■ DATA SUPPLIED
★ ★ ★

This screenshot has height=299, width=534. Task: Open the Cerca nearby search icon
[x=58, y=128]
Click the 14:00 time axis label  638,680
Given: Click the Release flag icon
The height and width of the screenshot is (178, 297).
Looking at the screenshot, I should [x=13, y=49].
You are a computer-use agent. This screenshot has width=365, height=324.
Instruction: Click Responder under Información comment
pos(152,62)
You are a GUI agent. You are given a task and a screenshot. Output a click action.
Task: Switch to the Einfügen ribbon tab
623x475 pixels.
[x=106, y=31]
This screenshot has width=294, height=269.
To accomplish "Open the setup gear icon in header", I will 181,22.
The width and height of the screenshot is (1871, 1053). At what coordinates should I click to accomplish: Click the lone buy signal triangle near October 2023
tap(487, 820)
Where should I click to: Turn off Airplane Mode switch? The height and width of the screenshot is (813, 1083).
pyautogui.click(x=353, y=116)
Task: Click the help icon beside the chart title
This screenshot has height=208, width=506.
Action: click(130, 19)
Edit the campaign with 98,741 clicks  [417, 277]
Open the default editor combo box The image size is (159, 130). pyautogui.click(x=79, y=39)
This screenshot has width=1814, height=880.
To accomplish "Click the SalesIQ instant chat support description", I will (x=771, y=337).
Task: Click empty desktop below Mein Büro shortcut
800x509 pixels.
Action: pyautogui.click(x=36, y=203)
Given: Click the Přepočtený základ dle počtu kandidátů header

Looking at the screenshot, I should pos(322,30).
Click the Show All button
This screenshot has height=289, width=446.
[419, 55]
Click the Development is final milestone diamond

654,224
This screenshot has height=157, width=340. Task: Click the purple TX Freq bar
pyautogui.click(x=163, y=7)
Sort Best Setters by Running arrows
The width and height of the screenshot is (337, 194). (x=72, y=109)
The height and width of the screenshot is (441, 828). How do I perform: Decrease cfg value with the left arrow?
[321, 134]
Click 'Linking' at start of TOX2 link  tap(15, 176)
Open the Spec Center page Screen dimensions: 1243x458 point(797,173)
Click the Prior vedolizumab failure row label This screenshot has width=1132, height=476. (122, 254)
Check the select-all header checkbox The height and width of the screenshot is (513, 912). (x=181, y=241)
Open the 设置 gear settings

★ ★ ★

■ EXERCISE GOAL
Reproduce every line of the material above without any changes.

■ EXPECTED OUTPUT
This screenshot has height=299, width=534. Task: Open the Cerca nearby search icon
[x=58, y=128]
Click the 14:00 time axis label  638,680
Given: Click the Release flag icon
The height and width of the screenshot is (178, 297).
Looking at the screenshot, I should [x=13, y=49].
You are a computer-use agent. This screenshot has width=365, height=324.
Instruction: Click Responder under Información comment
pos(152,62)
You are a GUI agent. You are given a task and a screenshot. Output a click action.
Task: Switch to the Einfügen ribbon tab
623x475 pixels.
[x=106, y=31]
This screenshot has width=294, height=269.
To accomplish "Open the setup gear icon in header", I will 181,22.
The width and height of the screenshot is (1871, 1053). At what coordinates should I click to accomplish: Click the lone buy signal triangle near October 2023
tap(487, 820)
Where should I click to: Turn off Airplane Mode switch? The height and width of the screenshot is (813, 1083).
pyautogui.click(x=353, y=116)
Task: Click the help icon beside the chart title
This screenshot has height=208, width=506.
Action: click(130, 19)
Edit the campaign with 98,741 clicks  [417, 277]
Open the default editor combo box The image size is (159, 130). pyautogui.click(x=79, y=39)
This screenshot has width=1814, height=880.
To accomplish "Click the SalesIQ instant chat support description", I will (x=771, y=337).
Task: Click empty desktop below Mein Büro shortcut
800x509 pixels.
Action: pyautogui.click(x=36, y=203)
Given: Click the Přepočtený základ dle počtu kandidátů header

Looking at the screenshot, I should pos(322,30).
Click the Show All button
This screenshot has height=289, width=446.
[419, 55]
Click the Development is final milestone diamond

654,224
This screenshot has height=157, width=340. Task: Click the purple TX Freq bar
pyautogui.click(x=163, y=7)
Sort Best Setters by Running arrows
The width and height of the screenshot is (337, 194). (x=72, y=109)
The height and width of the screenshot is (441, 828). How do I perform: Decrease cfg value with the left arrow?
[321, 134]
Click 'Linking' at start of TOX2 link  tap(15, 176)
Open the Spec Center page Screen dimensions: 1243x458 point(797,173)
Click the Prior vedolizumab failure row label This screenshot has width=1132, height=476. (122, 254)
Check the select-all header checkbox The height and width of the screenshot is (513, 912). (x=181, y=241)
Open the 设置 gear settings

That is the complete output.